*TEXT SHOWN*.
______

A new documentary shines a worrying and grisly light on a growing Latino pop culture phenomenon in the United States inspired by the deadly drug violence which has ravaged neighboring Mexico.
“Narco Cultura” depicts the “narco clubs” of the southern and southwestern US, from Los Angeles to Atlanta, where fans come to hear popular music glorifying Mexico’s drug cartels.
Mexico’s “narcocorridos,” as the ballads are called, are catchy, up-tempo odes to a dangerous, often deadly, criminal life — likened to America’s violence filled “gangsta rap” music.
The film by Israeli-American photographer Shaul Schwarz contrasts the grim life of a crime scene investigator in Ciudad Juarez, one of Mexico’s most violence-torn cities, with the glamour of a top narcocorrido singer from Los Angeles.
“The movie is really about two people, and through them you understand the whole situation,” Schwarz, a war photographer who has worked in Afghanistan, Kenya, Haiti and the Israeli-Palestinian conflict, told AFP.
“I want people to think about it, to not just wave it off as a Mexican drug war far away,” he said, adding that drug-related violence has killed 60,000-100,000 people in the last seven years.
“When people do coke here tonight, it affects (people) there (in Mexico). We are all in this. It really is a very clear circle and I want people to see that,” added Schwarz.
“Narco Cultura,” which premiered at the Sundance Film Festival in January, came out in Los Angeles on Friday, a month after its release in Miami and New York.
Schwarz began working on the subject in 2010, after spending two years photographing the violence in Mexico.
On the Mexican side of the border, the documentary follows investigator Richi Soto, as he investigates endless gory crime scenes — 10 murders a day in 2010 — amid spiraling Mexican violence during the partly US-funded war on drugs, launched by his country’s former president Felipe Calderon.
“We like killing.”
On the US side, Schwarz focuses on Edgar Quintero, leader of Los Buknas de Culiacan, who lives comfortably in Los Angeles while singing narcocorridos whose lyrics glorify Mexico’s drug cartels.

______

*INFORMATION GIVEN*.
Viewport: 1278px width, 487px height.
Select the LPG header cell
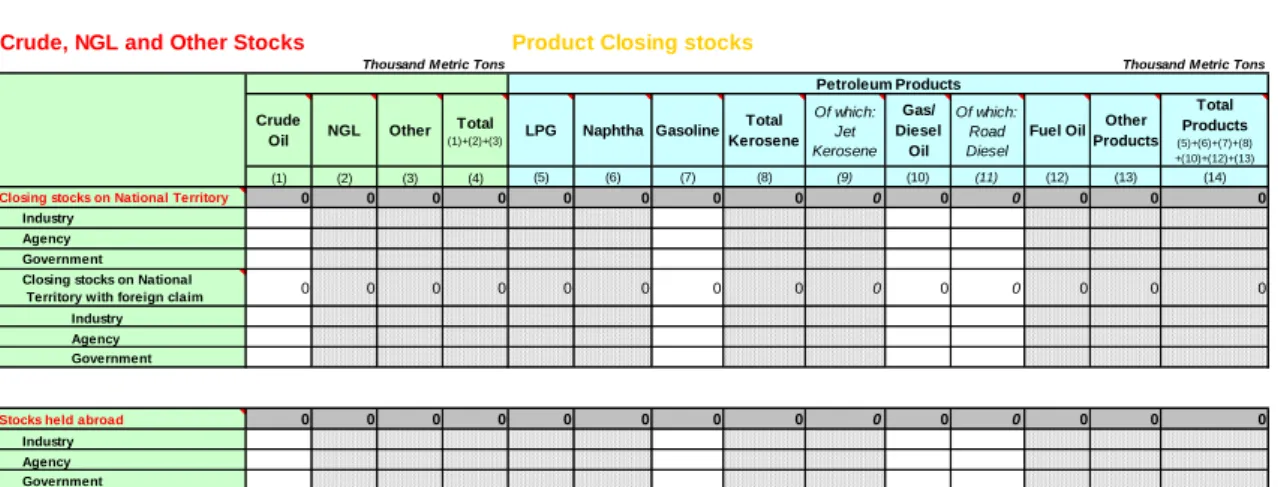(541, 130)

______

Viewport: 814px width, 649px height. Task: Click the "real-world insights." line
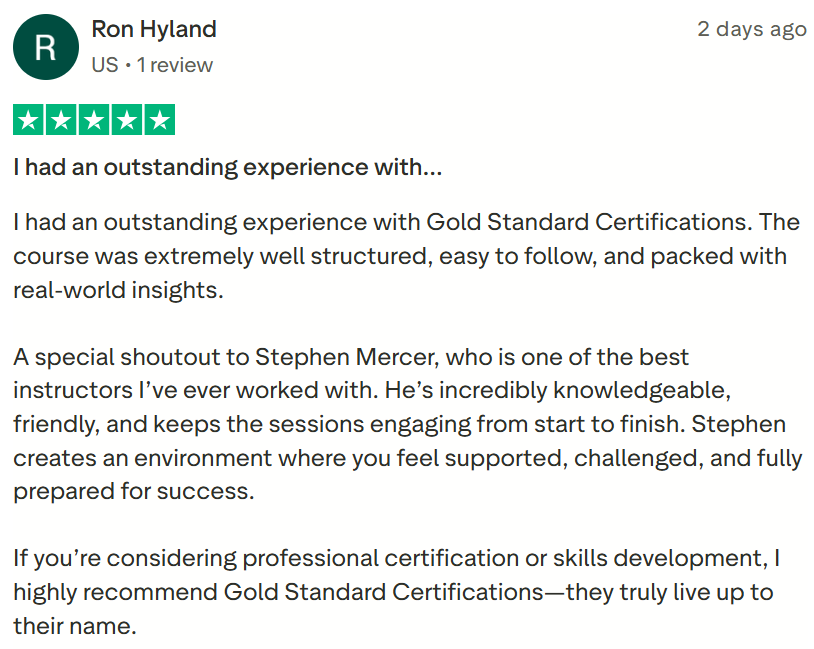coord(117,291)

______

*PROBLEM DESCRIPTION*. Extend the article about the documentary "Narco Cultura," picking up directly after its last sentence.

*WRITTEN RESPONSE*.
“With an AK-47 and a bazooka on my shoulder/Cross my path and I’ll chop your head off/We’re bloodthirsty, crazy, and we like to kill,” he sings from the relative safety of a bar in El Paso, just over the border from Ciudad Suarez.
He even sings it as a lullaby to his baby, only a few months old.
But the singer, who makes $5,000-15,000 per tune for writing and singing macabre lyrics for customers who typically want gory feats celebrated in song, insists they are inoffensive.
“I’m not involved directly, I simply focus on the music. You have to draw a red line and walk with respect,” he told AFP.
Schwarz said he first met Quintero after he had just spent a day covering two murders in the Mexican border city of Tijuana.
He described his initial reaction upon viewing Quintero’s show as “very angry.”
“But the more I spent time with Edgar, the more I understood how they see it,” and why young people seem to look up to it.
“Ninety-nine percent of these kids are just out there, looking to connect, to have a music scene,” Quintero said.
“Latinos don’t connect to hip hop and rap — it’s not theirs.”
He added: “I understood that although this music is disturbing and controversial, it’s in style — it’s what the youth want.
Sandra Rodriguez, a journalist with El Diario de Juarez who appears in the film, said the success of narcocorridos is “a symptom of how defeated we are as a society.
“The kids want to look like narcos because they represent an ideal of success, impunity and limitless power,” she said.